A civilized, intelligent, and democratic approach to immigration rests on several pillars:

  • Reasonable Regulation: Immigration should be governed by clear, fair, and flexible rules that respond to economic needs, humanitarian crises, and family reunification. Barriers should be minimized; processes should be transparent.
  • Due Process and Legal Protections: Every person, regardless of status, must have access to legal representation, judicial review, and the presumption of innocence. Detention should be rare, brief, and subject to independent oversight.
  • Community Integration: Newcomers should be welcomed, supported, and offered pathways to citizenship. Programs for language acquisition, employment, and civic participation should be expanded.
  • Address Root Causes: The United States should work with other nations to address the drivers of migration—violence, poverty, climate change—rather than criminalizing those who flee them.
  • Reject Scapegoating:  Political leaders—the Democratic Party, whether in power or in opposition, has failed catastrophically in this area—as well as what is left of professional, non-propagandist media, must forcefully combat the rhetoric that blames immigrants for social ills and instead focus on genuine solutions to the nation’s challenges.

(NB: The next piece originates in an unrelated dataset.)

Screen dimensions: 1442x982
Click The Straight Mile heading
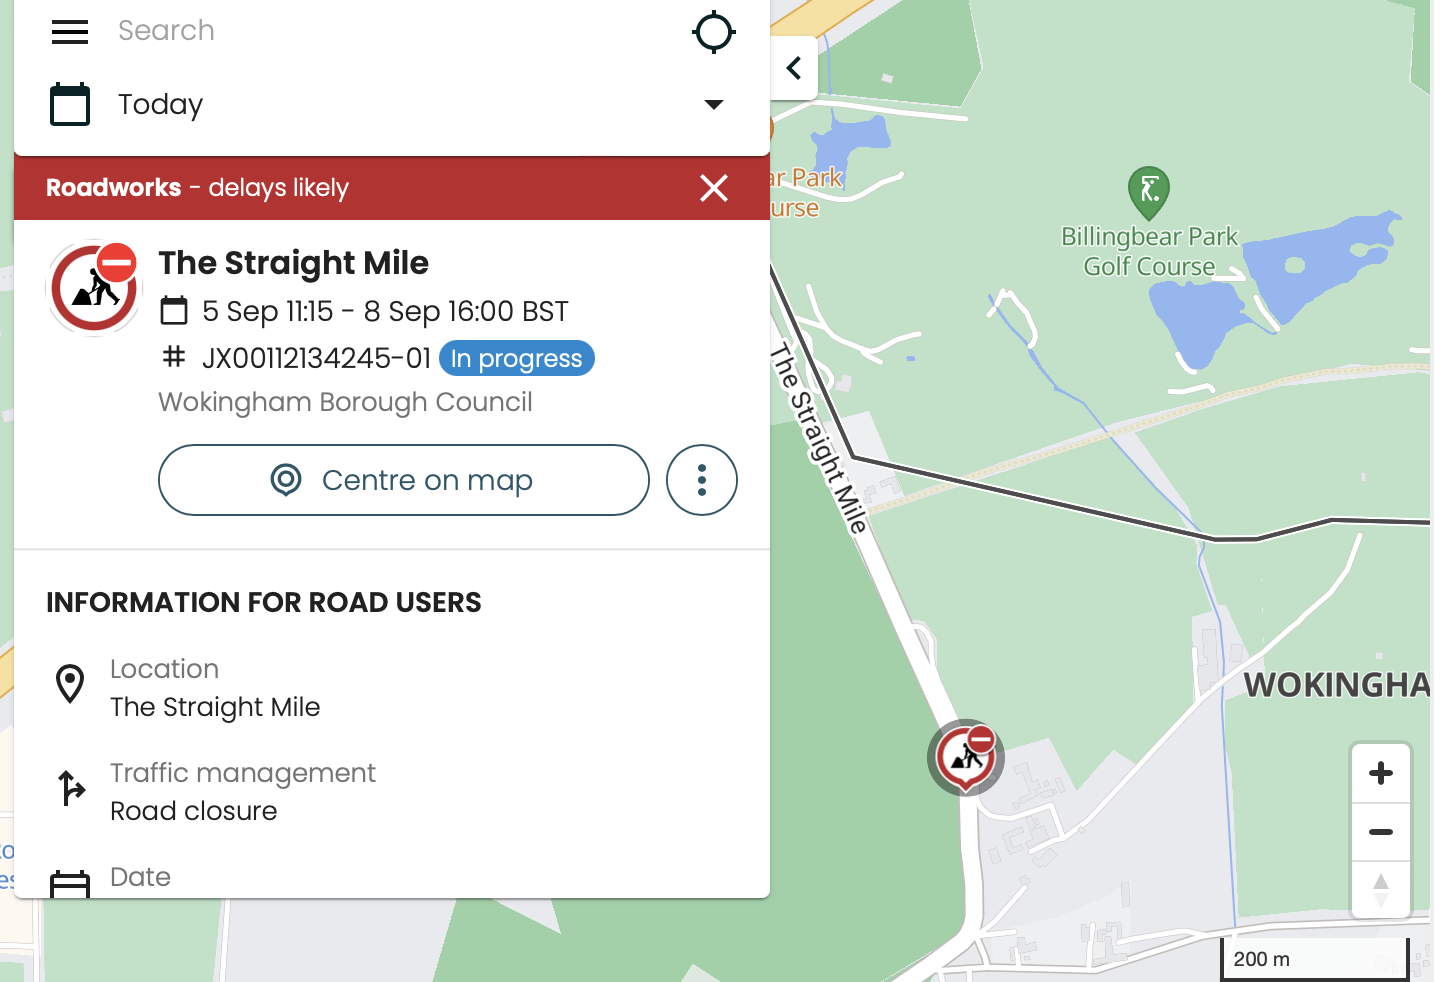[293, 263]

Instead of proposing ‘punishment’ for undocumented immigrants, they should develop and spread a constructive (i.e., realistic) narrative that favors orderly immigration. 

Astonishing as it may sound, the Democratic Party now stands far to the right of Ronald Reagan and both George Bushes on immigration. The irony is that Reagan—and not the Democrats—as well as Bush (Sr. and Jr.), actually spoke about ‘open borders’ with Mexico.

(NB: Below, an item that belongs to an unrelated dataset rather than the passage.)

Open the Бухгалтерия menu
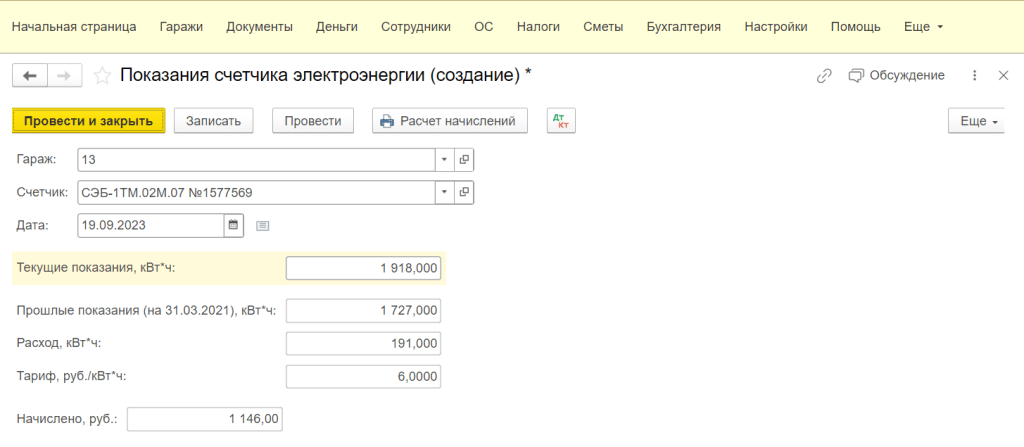The width and height of the screenshot is (1024, 447). click(683, 27)
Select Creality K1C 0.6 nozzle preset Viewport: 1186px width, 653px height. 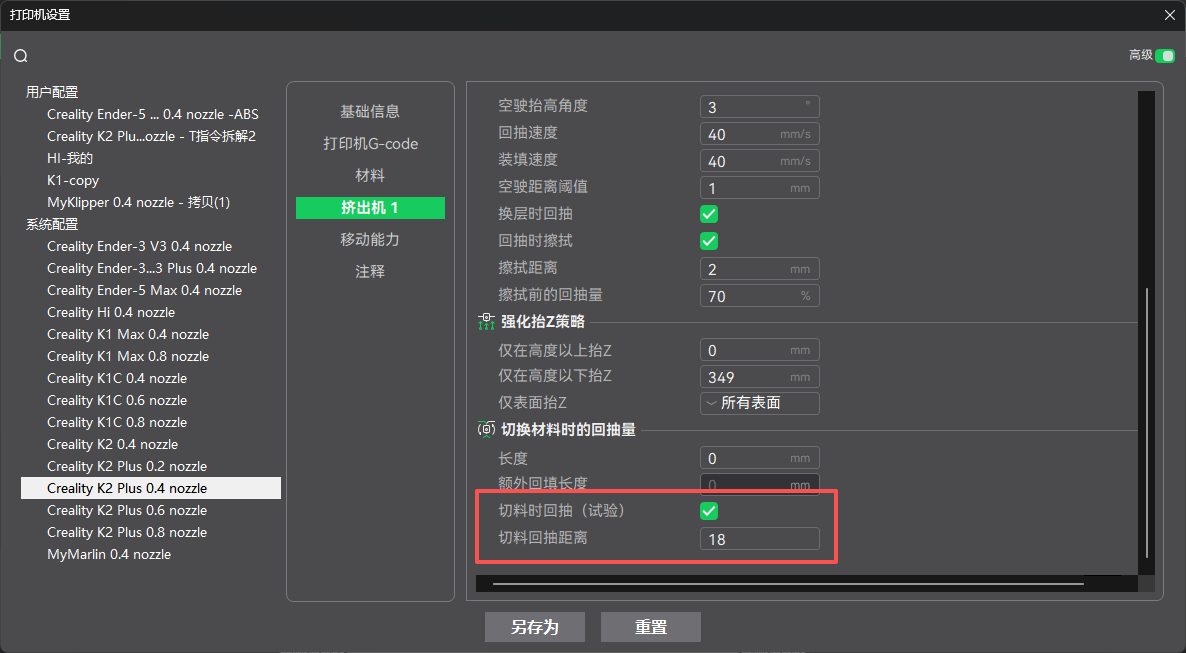click(117, 400)
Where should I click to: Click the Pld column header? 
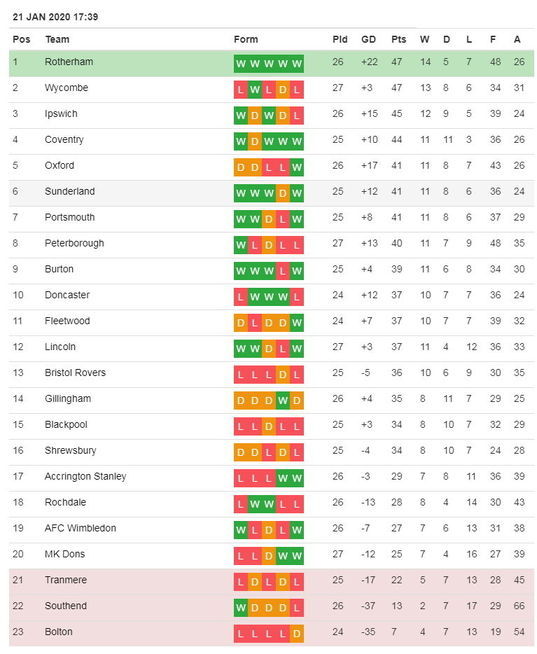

Some will say this vision is “extremist”. In reality, it is pragmatic, humane, morally and materially enriching, and consistent with the best traditions of democracy—in the United States and elsewhere—and with the universal creed of Human Rights. 

It recognizes—we must, we need!—that immigration is not a crisis, but an opportunity. It affirms that the true measure of a society is how it treats those who seek refuge and belonging.

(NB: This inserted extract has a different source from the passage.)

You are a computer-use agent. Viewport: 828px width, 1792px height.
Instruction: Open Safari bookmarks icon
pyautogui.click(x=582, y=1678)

Conclusion: No Gestapo, No ICEstapo—ABOLISH ICE.

ICE must be abolished. Its existence is a stain on the nation’s conscience, a threat to democracy, and a source of incalculable human suffering. The events of recent years—mass detentions, deaths in custody, militarized raids, and the killing of innocents like Renee Good—expose a system that cannot be salvaged. Reform is impossible; only abolition will suffice.

The “immigration problem” must be abolished as well—not by denying the reality of migration, but by rejecting the false, corrosive narrative that equates movement with menace. Immigration is natural, necessary, and beneficial. It is a process to be managed with intelligence, compassion, and respect for human dignity.

The United States of America stands at a crossroads. It can continue down the path of fear, exclusion, and authoritarianism—or it can live up to its self-identity and values: a nation of immigrants, a champion of liberty, and a beacon of hope. Abolishing ICE is not just a policy choice; it is a moral and civic necessity. The time to act is now. The future of American democracy depends on it.

If Germany did not need a Gestapo for the safety of its citizens—rather, the dictator needed it to accumulate and hold power—then the United States does not need an ICEstapo for its internal security. 

ICE, like the secret police of autocracies past, exists not to protect democracy, but to subvert it. It functions as the embryo of a tyrant’s private army: unaccountable, unchecked, and fundamentally at odds with the rights and freedoms it claims to defend. To preserve American democracy, and to honor the basic principles of humanity, ICE must be abolished. The safety and dignity of a nation depend not on institutions of fear, but on justice, openness, and the courage to reject the machinery of repression in all its forms.